======== INFORMATION SUPPLIED

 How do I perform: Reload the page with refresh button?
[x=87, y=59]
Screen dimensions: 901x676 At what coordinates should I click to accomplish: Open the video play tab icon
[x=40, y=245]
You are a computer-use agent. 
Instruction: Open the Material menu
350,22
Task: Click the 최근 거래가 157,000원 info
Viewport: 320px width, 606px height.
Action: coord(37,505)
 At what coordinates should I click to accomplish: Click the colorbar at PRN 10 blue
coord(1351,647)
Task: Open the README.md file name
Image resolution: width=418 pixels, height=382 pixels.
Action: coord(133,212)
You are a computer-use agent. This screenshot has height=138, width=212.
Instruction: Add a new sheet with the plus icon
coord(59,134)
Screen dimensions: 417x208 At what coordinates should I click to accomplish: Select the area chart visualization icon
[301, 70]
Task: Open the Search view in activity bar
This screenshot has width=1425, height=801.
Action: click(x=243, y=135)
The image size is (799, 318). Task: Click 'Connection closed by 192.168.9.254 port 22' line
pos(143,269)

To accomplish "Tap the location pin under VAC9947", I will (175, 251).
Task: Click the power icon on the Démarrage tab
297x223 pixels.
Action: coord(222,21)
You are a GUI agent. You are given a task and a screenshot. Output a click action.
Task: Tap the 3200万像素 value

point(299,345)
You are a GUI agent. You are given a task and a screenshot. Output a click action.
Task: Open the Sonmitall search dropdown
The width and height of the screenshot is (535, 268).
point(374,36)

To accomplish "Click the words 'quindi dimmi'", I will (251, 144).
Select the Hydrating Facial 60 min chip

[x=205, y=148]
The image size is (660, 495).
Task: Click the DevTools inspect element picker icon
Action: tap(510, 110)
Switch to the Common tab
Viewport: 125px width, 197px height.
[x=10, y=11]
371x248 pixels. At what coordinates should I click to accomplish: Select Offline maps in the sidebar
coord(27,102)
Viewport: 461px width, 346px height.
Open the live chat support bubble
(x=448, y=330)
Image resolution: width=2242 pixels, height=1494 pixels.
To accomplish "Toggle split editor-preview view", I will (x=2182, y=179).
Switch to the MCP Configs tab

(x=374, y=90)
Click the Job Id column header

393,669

================

◆ **REQUIRED WORK**
Rewrite all the records above, putting "Goal" wherever "Instruction" appears and leaving everything else unchanged.

◆ **IN RESPONSE**
 How do I perform: Reload the page with refresh button?
[x=87, y=59]
Screen dimensions: 901x676 At what coordinates should I click to accomplish: Open the video play tab icon
[x=40, y=245]
You are a computer-use agent. 
Goal: Open the Material menu
350,22
Task: Click the 최근 거래가 157,000원 info
Viewport: 320px width, 606px height.
Action: coord(37,505)
 At what coordinates should I click to accomplish: Click the colorbar at PRN 10 blue
coord(1351,647)
Task: Open the README.md file name
Image resolution: width=418 pixels, height=382 pixels.
Action: coord(133,212)
You are a computer-use agent. This screenshot has height=138, width=212.
Goal: Add a new sheet with the plus icon
coord(59,134)
Screen dimensions: 417x208 At what coordinates should I click to accomplish: Select the area chart visualization icon
[301, 70]
Task: Open the Search view in activity bar
This screenshot has width=1425, height=801.
Action: click(x=243, y=135)
The image size is (799, 318). Task: Click 'Connection closed by 192.168.9.254 port 22' line
pos(143,269)

To accomplish "Tap the location pin under VAC9947", I will (175, 251).
Task: Click the power icon on the Démarrage tab
297x223 pixels.
Action: coord(222,21)
You are a GUI agent. You are given a task and a screenshot. Output a click action.
Task: Tap the 3200万像素 value

point(299,345)
You are a GUI agent. You are given a task and a screenshot. Output a click action.
Task: Open the Sonmitall search dropdown
The width and height of the screenshot is (535, 268).
point(374,36)

To accomplish "Click the words 'quindi dimmi'", I will (251, 144).
Select the Hydrating Facial 60 min chip

[x=205, y=148]
The image size is (660, 495).
Task: Click the DevTools inspect element picker icon
Action: tap(510, 110)
Switch to the Common tab
Viewport: 125px width, 197px height.
[x=10, y=11]
371x248 pixels. At what coordinates should I click to accomplish: Select Offline maps in the sidebar
coord(27,102)
Viewport: 461px width, 346px height.
Open the live chat support bubble
(x=448, y=330)
Image resolution: width=2242 pixels, height=1494 pixels.
To accomplish "Toggle split editor-preview view", I will (x=2182, y=179).
Switch to the MCP Configs tab

(x=374, y=90)
Click the Job Id column header

393,669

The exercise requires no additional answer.